In Some Species the Fovea Minimizes Distortion of Light Compared with Other Areas of the Retina

The retinal ganglion cells are located in the inner retina (closer to the vitreous humor), whereas the photoreceptor cells (rods and cones) are located in the outer retina (closer to the choroid; see Figure 14-4). Therefore, throughout most of the retina, light rays travel through ganglion cells, bipolar cells, amacrine cells, and horizontal cells before reaching the photoreceptors. Although these inner neurons are unmyelinated (the ganglion cell axons become myelinated on leaving the eye) and therefore relatively transparent, they still cause some distortion of light rays.

The fovea, an area that demarcates the central retina in many primates, is designed to minimize this distortion. This sloping pit is formed as the neural tissue near the inner surface of the central retina is pushed aside, permitting light rays to have a less obstructed path to the outer retina. Distortion is least in the center of the fovea, in an area called the foveola, where light rays have almost unobstructed access to the photoreceptors (Figure 14-5). This is functionally significant because it allows light to have a less distorted path to the region of the retina associated with the highest visual acuity (ability to discern detail). The optic disc is just nasal to the fovea.

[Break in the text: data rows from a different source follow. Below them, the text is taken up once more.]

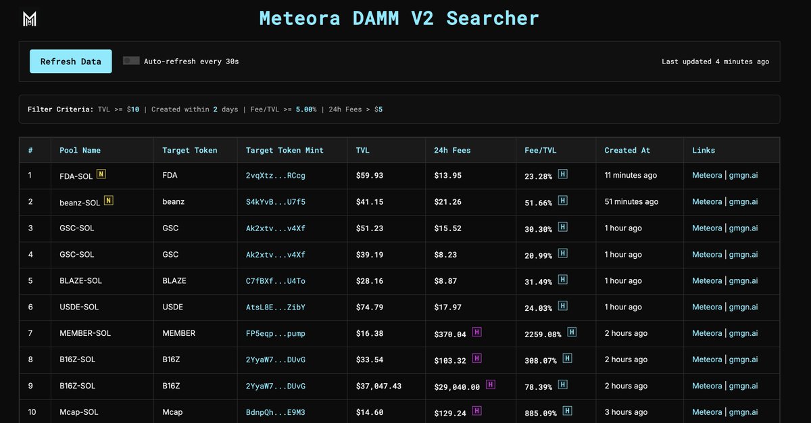Screen dimensions: 811x423
Task: Click the 2vqXtz...RCcg token mint address
Action: (275, 176)
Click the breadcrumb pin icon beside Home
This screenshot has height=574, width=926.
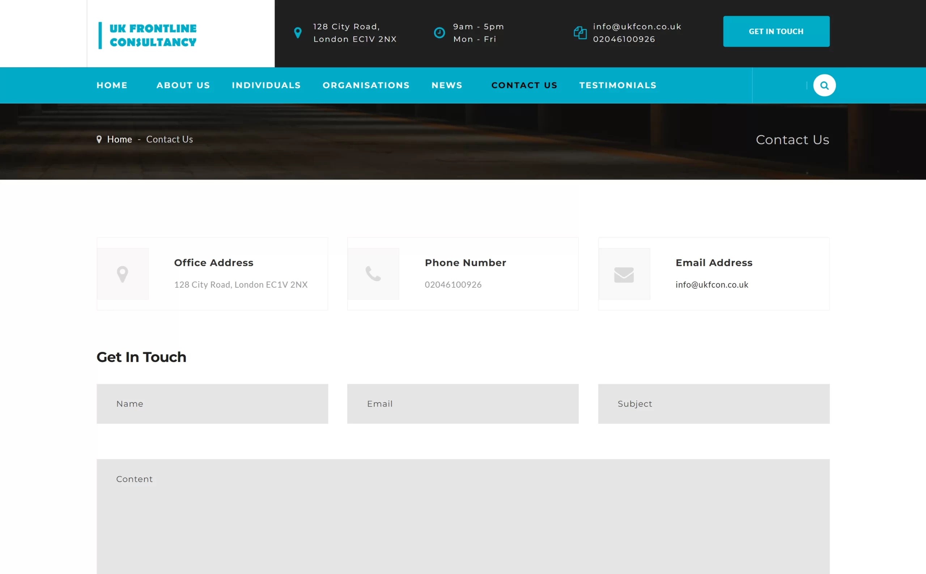click(99, 139)
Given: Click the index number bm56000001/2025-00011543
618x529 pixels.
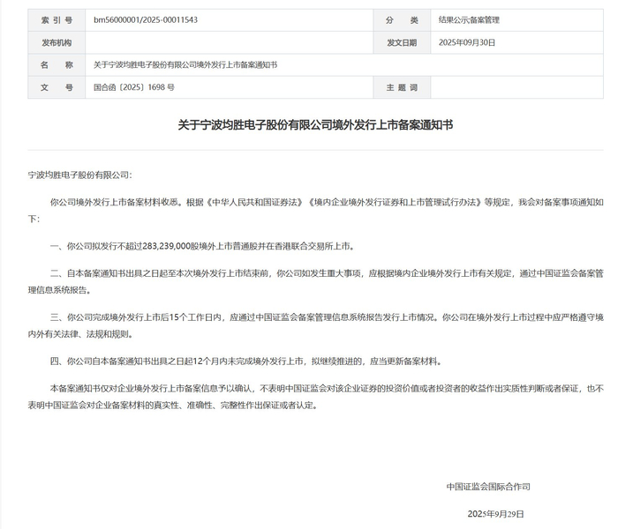Looking at the screenshot, I should [146, 19].
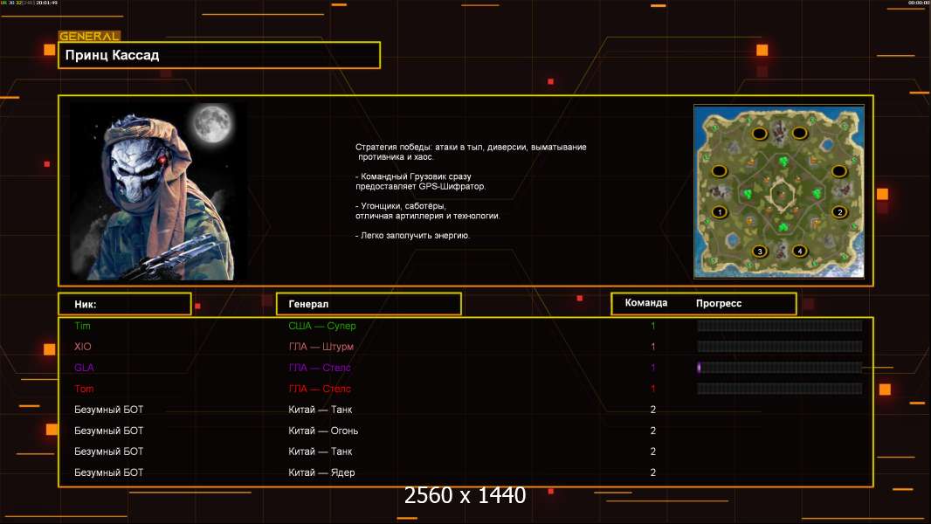Click Tim's loading progress bar

pyautogui.click(x=779, y=326)
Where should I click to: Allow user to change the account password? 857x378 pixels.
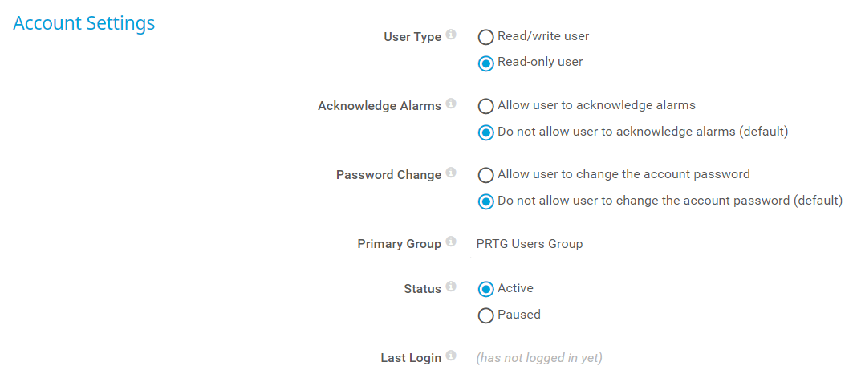[485, 175]

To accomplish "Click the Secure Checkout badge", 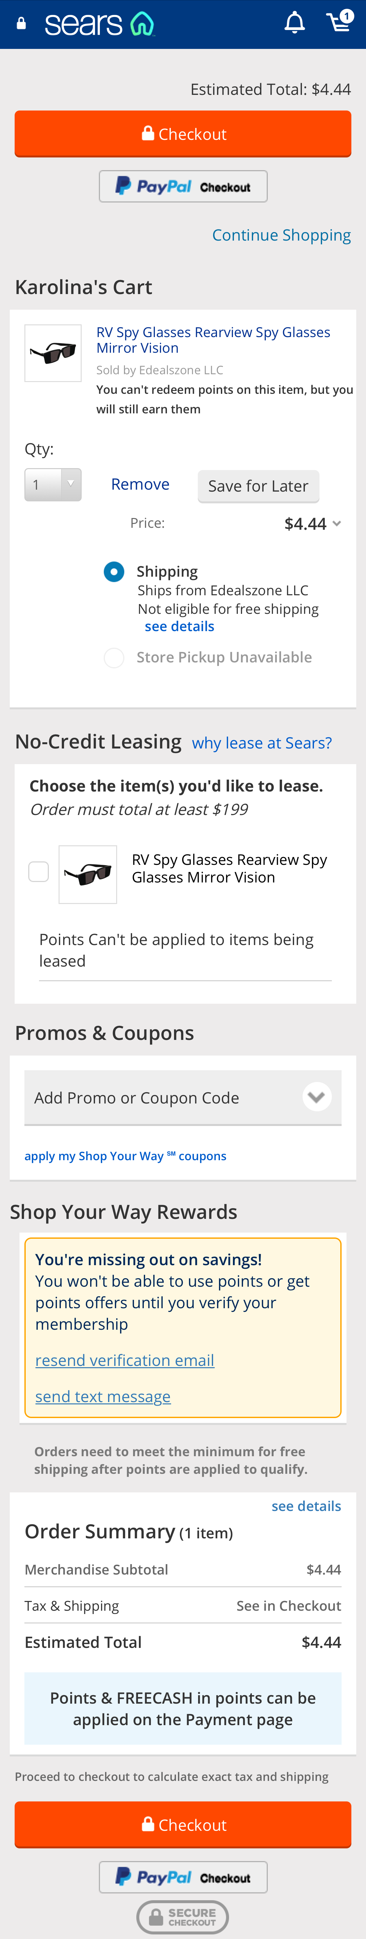I will point(183,1916).
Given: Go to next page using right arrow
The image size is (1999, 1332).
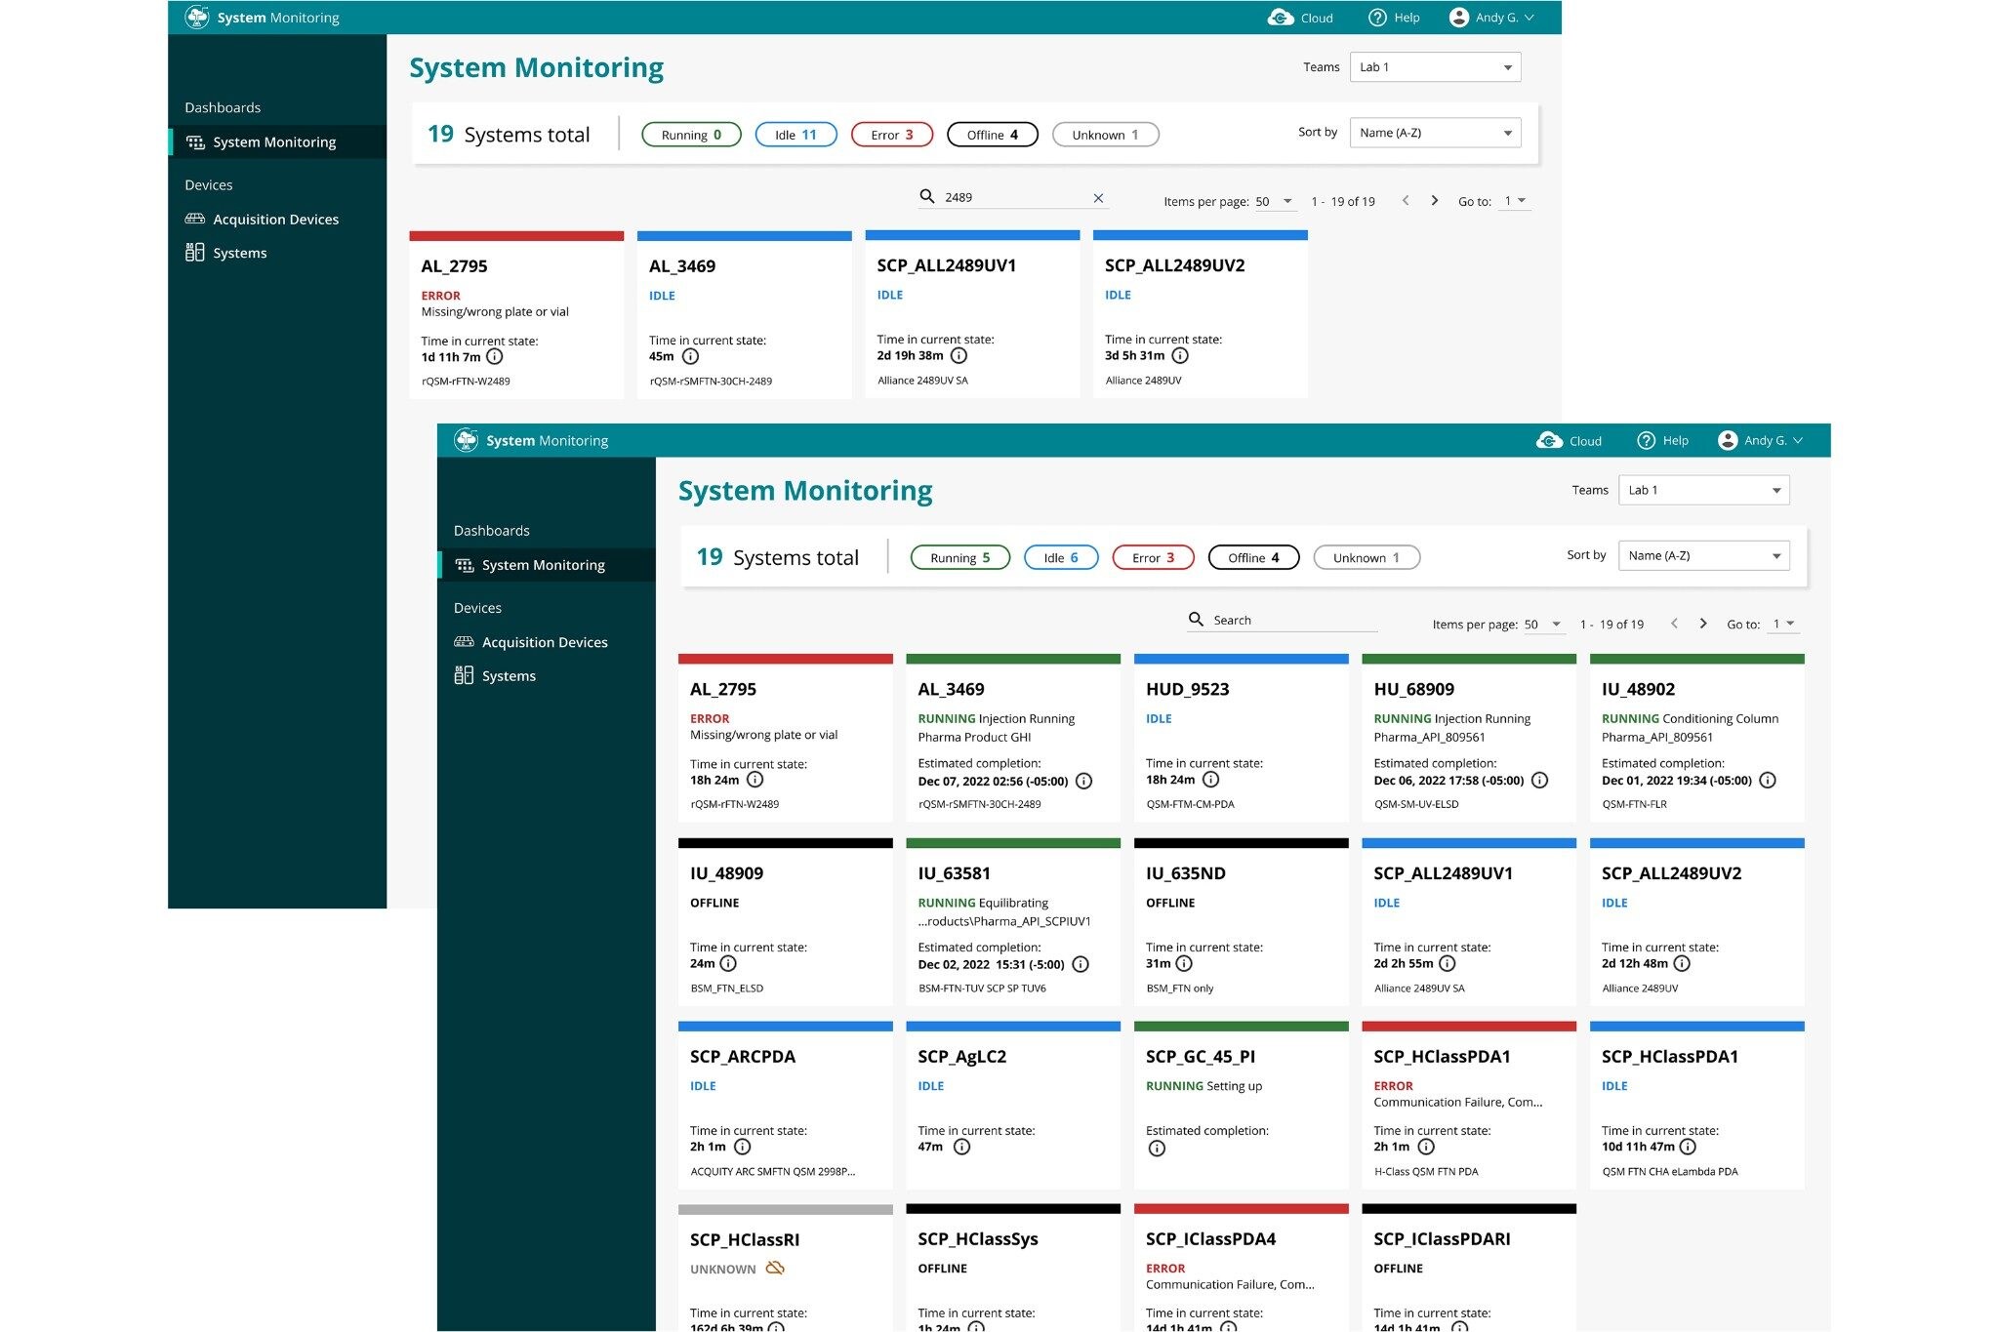Looking at the screenshot, I should [1703, 623].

In many mammalian veterinary species, although the central retina is also the area of highest visual acuity, no distinct fovea is formed. However, in these species, as well as primates, major blood vessels that can potentially interfere with the light path avoid passing across the central retina.

Tissue Layers Behind the Retina Principally Absorb Light, or Can Reflect Light, Depending on the Species’ Habits

In animals that rely heavily on acute, daylight vision, there is a dark melanin pigment in the epithelial layer between the photoreceptors and the choroid. This pigment absorbs light that has passed by the photoreceptors without stimulating them. If such light were reflected back into the retina, the sharpness of the visual image would be blurred. In nocturnal animals and most domestic mammals, however, there is a patch of reflective material within the choroid called the tapetum (see Figure 14-2). When the tapetum is present, the region of the epithelial layer that overlies it does not contain the dark, light-absorbing pigment noted above. This arrangement facilitates the reflection of non-absorbed light back onto the retina allowing it to make optimal use of what light it receives, but at the expense of visual acuity. Reflection of light off the tapetum causes the familiar “night shine” from nocturnal animals’ eyes.